This blog provides commentary on interesting geological events occurring around the world in the context of my own work. This work is, broadly, geological fluid dynamics. The events that I highlight here are those that resonate with my professional life and ideas, and my goal is to interpret them in the context of ideas I've developed in my research. The blog does not represent any particular research agenda. It is written on a personal basis and does not seek to represent the University of Illinois, where I am a professor of geology and physics. Enjoy Geology in Motion! I would be glad to be alerted to geologic events of interest to post here! I hope that this blog can provide current event materials that will make geology come alive.

Banner image is by Ludie Cochrane..

Susan Kieffer can be contacted at s1kieffer at gmail.com

Monday, January 27, 2014

Avalanches block highway, isolate Valdez, Alaska

The avalanche on Richardson Highway near Valdez
Alaska Department of Public Transportation and
Public Facilities
Reuters photo from here.
Update: The road appears to have been reopened on Feb. 6.

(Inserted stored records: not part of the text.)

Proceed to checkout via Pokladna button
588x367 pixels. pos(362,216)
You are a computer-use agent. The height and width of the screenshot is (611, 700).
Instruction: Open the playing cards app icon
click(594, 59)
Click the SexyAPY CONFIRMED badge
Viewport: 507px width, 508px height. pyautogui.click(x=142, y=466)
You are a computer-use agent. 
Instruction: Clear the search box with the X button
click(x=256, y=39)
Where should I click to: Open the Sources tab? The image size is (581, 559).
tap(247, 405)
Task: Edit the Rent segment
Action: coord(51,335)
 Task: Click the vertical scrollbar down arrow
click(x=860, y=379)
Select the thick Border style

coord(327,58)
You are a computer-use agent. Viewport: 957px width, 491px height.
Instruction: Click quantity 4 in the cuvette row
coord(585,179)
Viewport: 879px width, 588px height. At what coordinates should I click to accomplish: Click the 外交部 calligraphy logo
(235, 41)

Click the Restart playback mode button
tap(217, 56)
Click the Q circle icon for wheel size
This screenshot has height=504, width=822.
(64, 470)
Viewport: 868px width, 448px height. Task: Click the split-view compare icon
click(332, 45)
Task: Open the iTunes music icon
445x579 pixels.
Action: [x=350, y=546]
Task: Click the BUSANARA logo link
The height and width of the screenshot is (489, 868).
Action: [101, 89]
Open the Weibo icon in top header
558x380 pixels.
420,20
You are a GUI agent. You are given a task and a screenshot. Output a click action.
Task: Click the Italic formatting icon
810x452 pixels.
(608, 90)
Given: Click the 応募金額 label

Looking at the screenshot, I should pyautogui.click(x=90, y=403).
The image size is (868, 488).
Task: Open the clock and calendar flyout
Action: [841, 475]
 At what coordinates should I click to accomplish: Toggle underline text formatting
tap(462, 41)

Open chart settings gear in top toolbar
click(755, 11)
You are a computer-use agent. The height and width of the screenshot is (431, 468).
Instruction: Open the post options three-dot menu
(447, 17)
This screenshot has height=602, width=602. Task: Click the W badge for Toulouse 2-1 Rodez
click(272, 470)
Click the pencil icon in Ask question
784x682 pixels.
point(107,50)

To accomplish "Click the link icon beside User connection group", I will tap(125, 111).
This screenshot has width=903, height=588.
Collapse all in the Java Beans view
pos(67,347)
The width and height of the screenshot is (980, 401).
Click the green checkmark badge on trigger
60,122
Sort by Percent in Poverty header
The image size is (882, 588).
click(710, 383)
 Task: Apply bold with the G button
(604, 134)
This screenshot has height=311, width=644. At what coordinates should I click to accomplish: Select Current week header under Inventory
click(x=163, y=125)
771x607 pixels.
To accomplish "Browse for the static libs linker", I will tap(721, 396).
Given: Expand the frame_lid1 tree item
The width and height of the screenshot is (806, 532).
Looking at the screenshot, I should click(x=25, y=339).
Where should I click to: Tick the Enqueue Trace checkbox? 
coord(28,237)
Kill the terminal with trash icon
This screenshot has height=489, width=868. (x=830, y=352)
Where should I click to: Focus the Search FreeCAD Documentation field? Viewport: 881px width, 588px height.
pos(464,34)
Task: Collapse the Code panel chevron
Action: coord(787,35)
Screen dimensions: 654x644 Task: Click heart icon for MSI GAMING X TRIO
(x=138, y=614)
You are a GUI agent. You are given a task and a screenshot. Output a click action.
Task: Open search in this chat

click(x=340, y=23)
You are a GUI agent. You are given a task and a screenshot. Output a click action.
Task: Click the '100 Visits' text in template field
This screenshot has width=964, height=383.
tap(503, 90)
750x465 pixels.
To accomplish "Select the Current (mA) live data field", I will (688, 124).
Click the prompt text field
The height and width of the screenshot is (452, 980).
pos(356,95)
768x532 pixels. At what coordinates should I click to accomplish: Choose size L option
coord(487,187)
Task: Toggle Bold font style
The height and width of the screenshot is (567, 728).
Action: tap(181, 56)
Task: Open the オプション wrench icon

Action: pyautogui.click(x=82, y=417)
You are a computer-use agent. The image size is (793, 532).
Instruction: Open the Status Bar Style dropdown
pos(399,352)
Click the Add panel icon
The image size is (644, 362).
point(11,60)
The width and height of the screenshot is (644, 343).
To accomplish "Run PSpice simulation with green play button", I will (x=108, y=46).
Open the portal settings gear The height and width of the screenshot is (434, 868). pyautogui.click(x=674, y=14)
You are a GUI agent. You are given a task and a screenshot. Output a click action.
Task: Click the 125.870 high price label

Last Friday avalanches ranging up to hundreds of feet in length and 30-40 feet in depth blocked the Richardson Highway leading to Valdez, Alaska, a town of 4,000 people. This highway connects Valdez to the rest of the Alaska Highway system (however, supplies can be brought into the town by ship.) An even larger avalanche occurred on Saturday, and a 50 mile stretch of highway has been closed (it is impressive that it takes the helicopter nearly two and a half minutes to fly the length of the impounded lake and avalanches.) Here's a great video, courtesy of Josh Miller and Douglas Fulton of Vertical Solutions, of a helicopter flyover of the avalanches and impounded use/debris/water lake. There is some hope of digging the residents out by tomorrow (Tuesday), but the city officials are asking residents to plan to be there at least a week. There are multiple avalanches across the highway.
     One potentially serious problem is that one of the slides created a snow dam in Keystone Canyon that has impounded the Lowe River, and although some of the water is draining through an old railway tunnel, the potential for an ice-dammed lake breaking is real. The Alaska Department of Transportation says that it is too dangerous to work on clearing the slide until the lake drains because of fears that digging on the downstream side could trigger a surge of water. The National Weather Service issued a flood watch on Monday for residents downstream of the ice dam, saying that the ice dam could collapse with "little or no warning."
     According to the Alaska Avalanche Information Center more than 3" of rain on 24 hours, combined with abnormally high (above freezing) temperatures over the past 10 days caused conditions conducive to avalanching. Some reports suggest water up to 40' deep behind the ice dam.
    Much is being made of the fact that Valdez is much warmer than the mid-section of the US, currently experiencing another Arctic blast. Valdez has been in the 40's, and some parts of Alaska could even be in the lower 60's this week. Spring has, simply, started early in Alaska.